Unfortunately, the program is not succeeding in its goals. The predominant sign of this failure is the student attitude toward Gen Ed classes. Many empirical reasoning and science classes are regarded as intellectually insubstantial and are chosen solely for this reason. Humanities courses are likewise scouted for easy grading and little work. Across the board, Gen Eds are regarded as less important than concentration or elective classes. In many cases a culture develops of not doing readings and paying little attention in class. These lectures are the first to be skipped, often with couched pride after “still getting an A.” The general attitude is not of becoming educated, but simply of fulfilling requirements as efficiently as possible.
This problem goes beyond the system or implementation of the Gen Ed ideal. It is fundamentally rooted in the conflicting missions of the student body and the College. While Gen Ed aims to provide a broad and liberal education, a consumerist reality means students have an eye on attaining ends. This is especially true at a school that only accepts extremely high-achieving applicants. Students take classes with their future in mind: getting into graduate school or medical school, acquiring useful skills, fostering a resume.
If this student attitude is a modern phenomenon, it is a result of social change and transition. The importance of broad education is rooted in class traditions that once demanded students to develop a breadth of diverse knowledge. Today, the learning process is much more compartmentalized. Literature and music can be irrelevant in the life of a engineer. It is a trope that humanities majors pride themselves on their inability to perform basic science and math.
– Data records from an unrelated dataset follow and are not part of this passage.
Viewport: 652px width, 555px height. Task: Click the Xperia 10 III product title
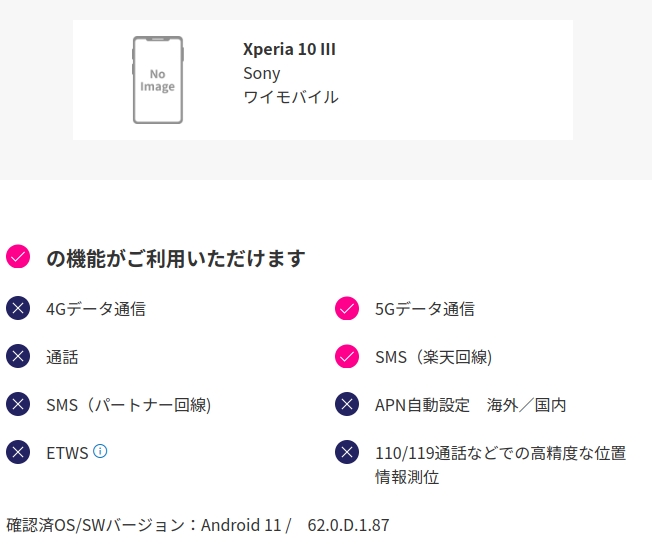point(289,49)
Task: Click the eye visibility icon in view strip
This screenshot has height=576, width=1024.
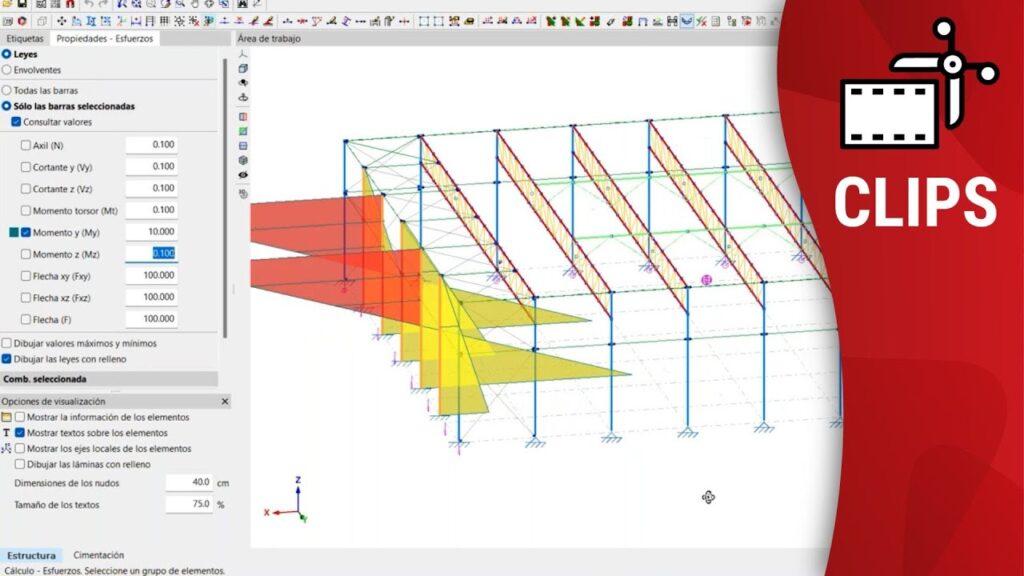Action: [243, 175]
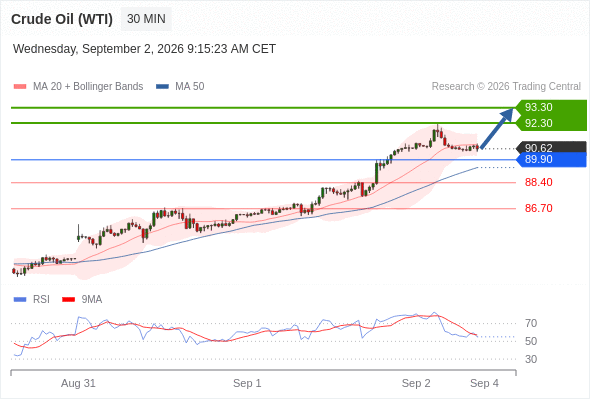This screenshot has width=590, height=400.
Task: Click the Crude Oil (WTI) title
Action: tap(62, 19)
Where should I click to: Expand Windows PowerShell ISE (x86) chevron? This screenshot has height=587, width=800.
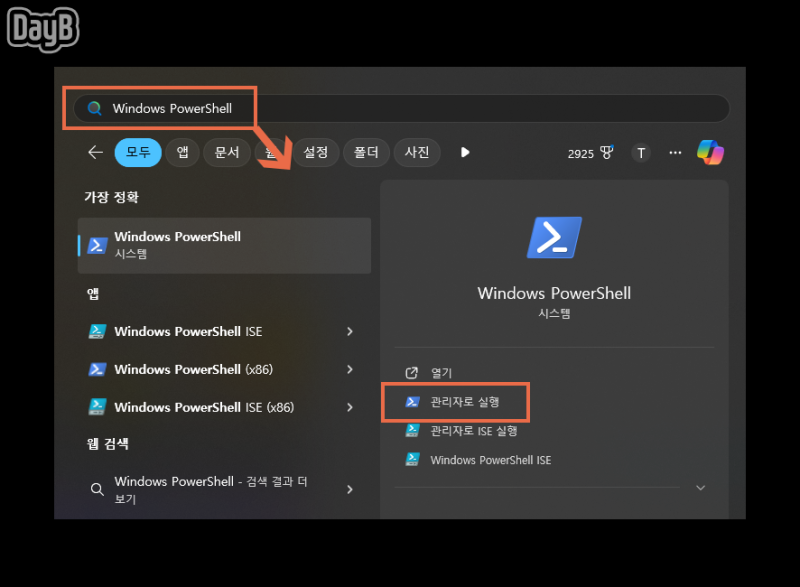[349, 407]
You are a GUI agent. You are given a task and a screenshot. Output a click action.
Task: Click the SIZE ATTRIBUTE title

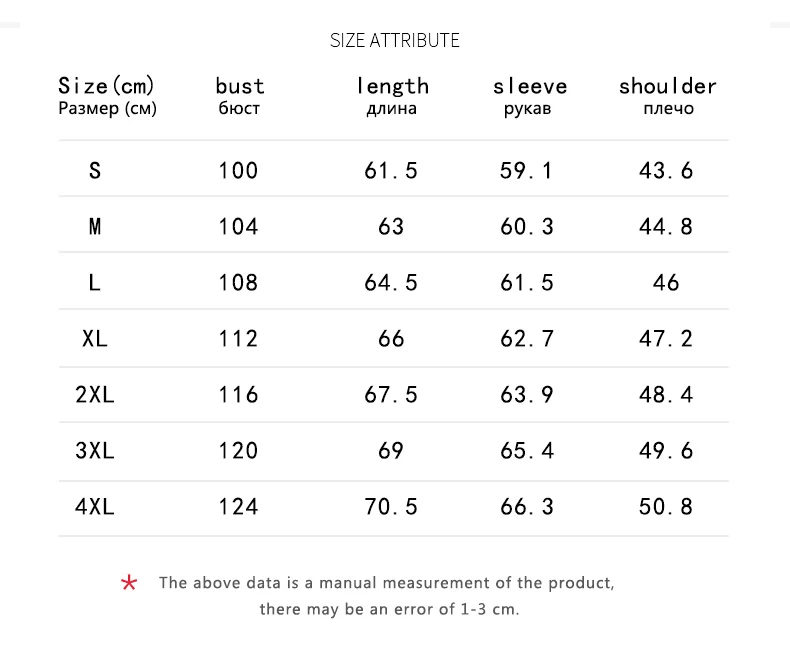pyautogui.click(x=394, y=40)
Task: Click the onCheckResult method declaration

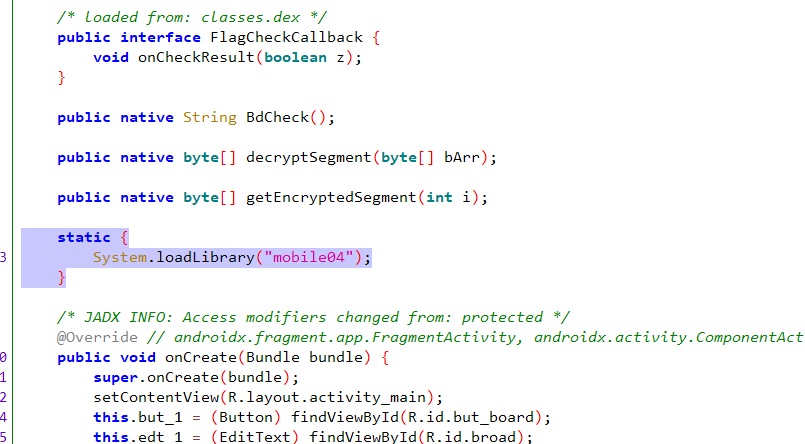Action: click(x=196, y=57)
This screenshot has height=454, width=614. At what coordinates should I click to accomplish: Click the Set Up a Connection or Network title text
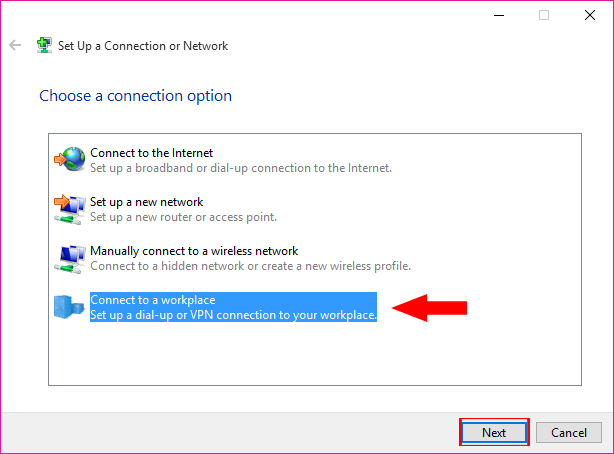coord(143,46)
This is not to say that General Education classes never succeed. Many faculty members, inspired by the opportunity to share knowledge with a broad range of students, offer phenomenal courses through the Gen Ed program. Many students find fascination and enlightenment in fields outside their concentration. Yet there is no faith in the system. General Education appeals to a “spirit of free inquiry undertaken without concern for topical relevance or vocational utility” and “an opportunity to learn and reflect in an environment free from most of the constraints on time and energy that operate in the rest of life.” These ideals are simply not present among the current student body.
Harvard College needs to reconsider and restructure its curriculum to provide education for a post-modern age. If it is to fulfill the needs of the students it accepts, the General Education requirement should be removed. The classes themselves should stay, but the compulsion to undertake the process of erudition for the sake of completing requirements fuels reluctance and apathy towards many Gen Ed classes. If the College wishes to effectively maintain a mandatory liberal arts curriculum it must find a way to recreate the incentive structure behind liberal arts classes by fostering an attitude toward education in line with General Education ideals. Both students and the College should be encouraged to think critically about the meaning and purpose of a so-called “general education” at Harvard.
Benjamin M. Woo ’13 is a cognitive science and music concentrator in Adams House.